▶ **Data provided**:
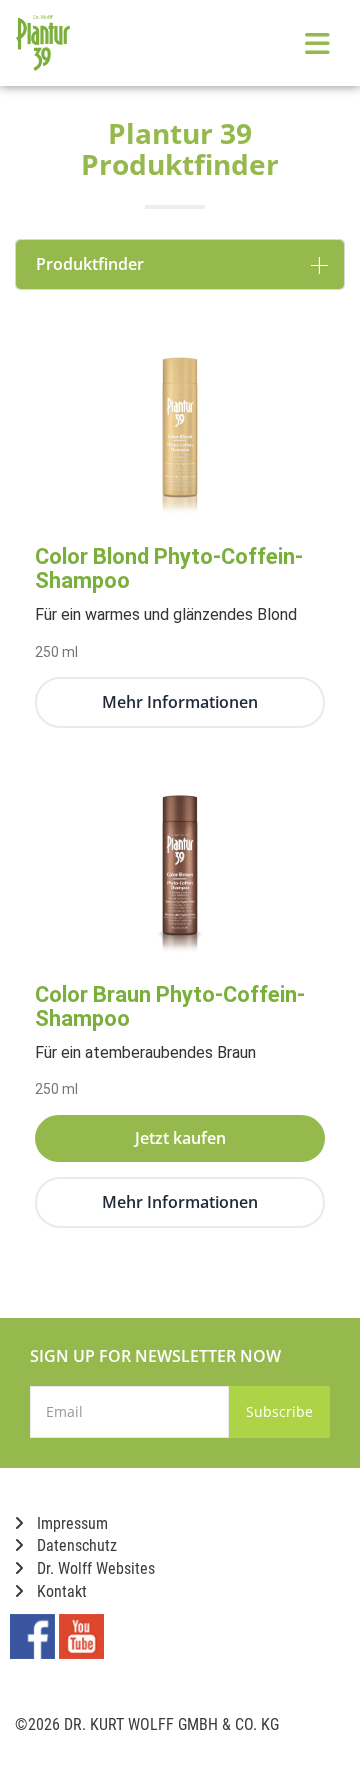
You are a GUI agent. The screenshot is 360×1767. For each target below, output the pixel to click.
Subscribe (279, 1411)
* * *
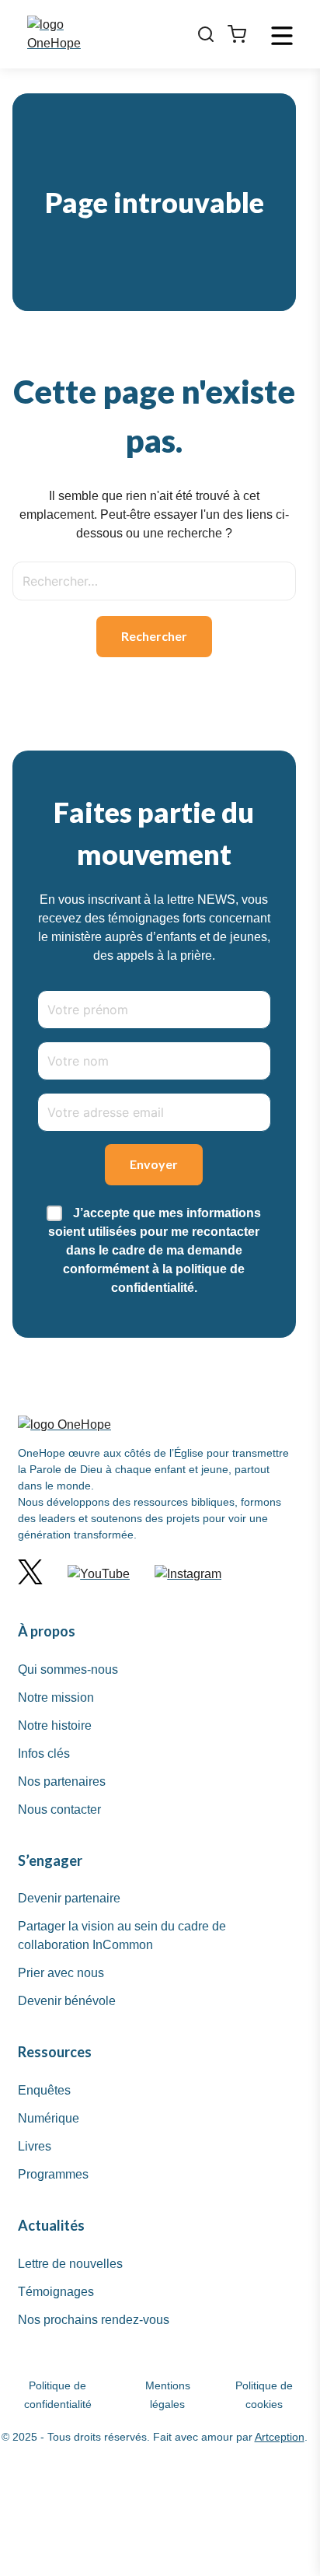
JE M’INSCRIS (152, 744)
==
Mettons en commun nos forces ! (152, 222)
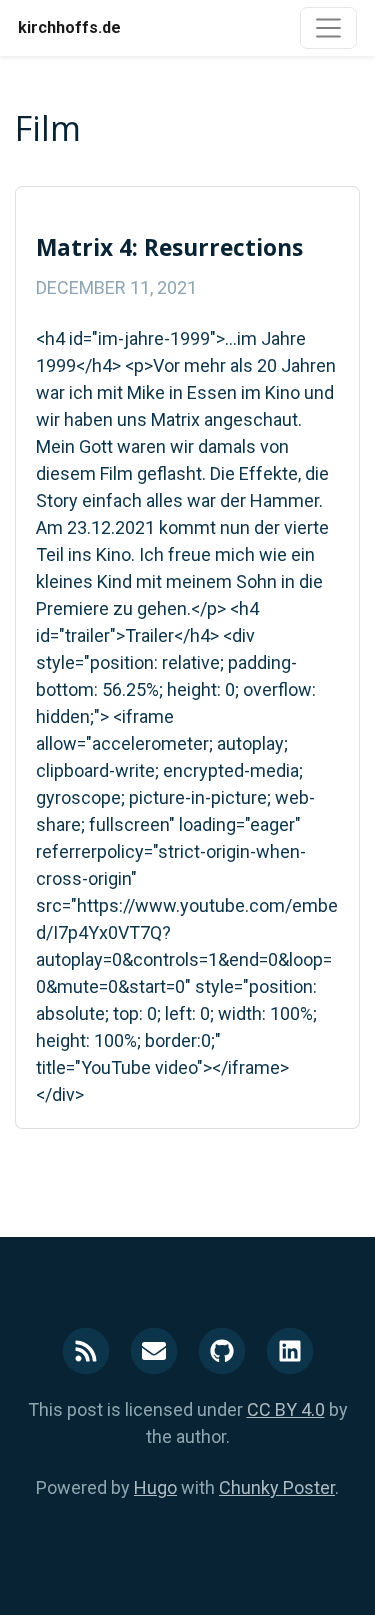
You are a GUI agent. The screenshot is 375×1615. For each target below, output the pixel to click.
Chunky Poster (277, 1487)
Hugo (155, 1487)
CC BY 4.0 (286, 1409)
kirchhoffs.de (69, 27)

▶ **Work required**: Begin at the line that has "You are a GUI agent. The screenshot is 360×1767." in the entries above; stop after the line that has "Subscribe (279, 1411)". Transcribe exactly those lines and no others.

▶ **Your solution**:
You are a GUI agent. The screenshot is 360×1767. For each target below, output the pixel to click.
Subscribe (279, 1411)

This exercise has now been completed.